-- Excerpted text follows --

- Number 388 |
- May 13, 2013
-
New battery design could help solar and wind energy power the grid
Researchers from DOE's SLAC National Accelerator Laboratory and Stanford University have designed a low-cost, long-life battery that could enable solar and wind energy to become major suppliers to the electrical grid.
"For solar and wind power to be used in a significant way, we need a battery made of economical materials that are easy to scale and still efficient," said Yi Cui, a Stanford associate professor of materials science and engineering and a member of the Stanford Institute for Materials and Energy Sciences, a SLAC/Stanford joint institute. "We believe our new battery may be the best yet designed to regulate the natural fluctuations of these alternative energies." -
Fertilizer that fizzles in a homemade bomb could save lives around the world
An engineer at DOE's Sandia National Laboratories who trained U.S. soldiers to avoid improvised explosive devices (IEDs) has developed a fertilizer that helps plants grow but can’t detonate a bomb. It’s an alternative to ammonium nitrate, an agricultural staple that is also the raw ingredient in most of the IEDs in Afghanistan.

-- Excerpted text concluded --
-- Supplied entries follows --

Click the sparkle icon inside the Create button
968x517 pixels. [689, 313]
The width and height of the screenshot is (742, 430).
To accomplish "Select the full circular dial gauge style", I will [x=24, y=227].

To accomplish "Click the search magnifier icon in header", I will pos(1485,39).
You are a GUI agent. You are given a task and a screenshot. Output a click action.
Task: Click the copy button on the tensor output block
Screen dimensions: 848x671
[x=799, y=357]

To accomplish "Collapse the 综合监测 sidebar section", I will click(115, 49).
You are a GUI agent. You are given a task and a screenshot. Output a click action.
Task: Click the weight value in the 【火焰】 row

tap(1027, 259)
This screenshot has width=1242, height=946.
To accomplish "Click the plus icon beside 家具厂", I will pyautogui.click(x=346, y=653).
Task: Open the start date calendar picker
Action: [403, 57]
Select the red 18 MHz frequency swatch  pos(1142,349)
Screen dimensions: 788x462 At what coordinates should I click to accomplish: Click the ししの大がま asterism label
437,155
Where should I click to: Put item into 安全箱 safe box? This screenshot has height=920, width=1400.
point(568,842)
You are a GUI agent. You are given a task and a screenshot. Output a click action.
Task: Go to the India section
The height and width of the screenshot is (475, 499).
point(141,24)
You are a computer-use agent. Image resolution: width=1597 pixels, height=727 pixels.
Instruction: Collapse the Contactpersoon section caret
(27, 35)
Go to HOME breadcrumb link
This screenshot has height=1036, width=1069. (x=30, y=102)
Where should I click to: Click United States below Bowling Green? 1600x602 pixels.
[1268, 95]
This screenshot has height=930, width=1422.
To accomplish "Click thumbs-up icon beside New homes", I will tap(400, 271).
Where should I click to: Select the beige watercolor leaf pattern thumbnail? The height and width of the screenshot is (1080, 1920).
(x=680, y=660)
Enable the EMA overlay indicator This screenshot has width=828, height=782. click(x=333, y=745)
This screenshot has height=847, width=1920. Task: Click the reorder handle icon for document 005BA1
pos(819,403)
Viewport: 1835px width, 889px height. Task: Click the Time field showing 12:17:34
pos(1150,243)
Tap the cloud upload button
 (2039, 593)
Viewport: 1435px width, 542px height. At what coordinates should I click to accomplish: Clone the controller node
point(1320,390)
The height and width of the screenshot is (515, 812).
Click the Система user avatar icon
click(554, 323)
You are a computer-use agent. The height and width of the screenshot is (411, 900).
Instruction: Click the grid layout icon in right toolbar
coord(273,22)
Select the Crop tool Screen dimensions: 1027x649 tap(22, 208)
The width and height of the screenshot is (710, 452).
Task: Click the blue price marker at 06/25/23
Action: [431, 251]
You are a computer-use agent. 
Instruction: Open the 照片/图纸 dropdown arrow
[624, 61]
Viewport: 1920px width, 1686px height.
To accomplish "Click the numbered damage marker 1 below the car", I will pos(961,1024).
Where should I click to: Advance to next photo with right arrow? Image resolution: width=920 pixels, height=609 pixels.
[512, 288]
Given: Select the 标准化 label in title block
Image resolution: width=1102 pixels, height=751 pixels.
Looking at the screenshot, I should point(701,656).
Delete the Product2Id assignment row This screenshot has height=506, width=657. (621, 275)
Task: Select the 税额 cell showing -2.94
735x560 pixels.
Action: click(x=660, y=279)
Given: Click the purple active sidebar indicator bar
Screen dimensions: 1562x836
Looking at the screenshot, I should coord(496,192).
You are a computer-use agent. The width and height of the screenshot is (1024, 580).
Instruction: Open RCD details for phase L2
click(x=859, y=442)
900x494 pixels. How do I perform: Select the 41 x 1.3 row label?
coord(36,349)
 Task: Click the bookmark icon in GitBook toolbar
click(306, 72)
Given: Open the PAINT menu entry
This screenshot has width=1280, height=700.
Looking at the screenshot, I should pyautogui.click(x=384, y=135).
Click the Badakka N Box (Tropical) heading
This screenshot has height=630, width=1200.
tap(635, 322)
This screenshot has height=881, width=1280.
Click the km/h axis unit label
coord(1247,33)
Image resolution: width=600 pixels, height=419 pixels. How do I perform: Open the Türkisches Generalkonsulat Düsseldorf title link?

-- Supplied entries concluded --

* **Your task**:
Could you reproduce the research news bulletin between "- Number 388" and "the electrical grid.", inclusive, changing "battery" to "storage cell"?

* **Solution to this task**:
- Number 388 |
- May 13, 2013
-
New storage cell design could help solar and wind energy power the grid
Researchers from DOE's SLAC National Accelerator Laboratory and Stanford University have designed a low-cost, long-life storage cell that could enable solar and wind energy to become major suppliers to the electrical grid.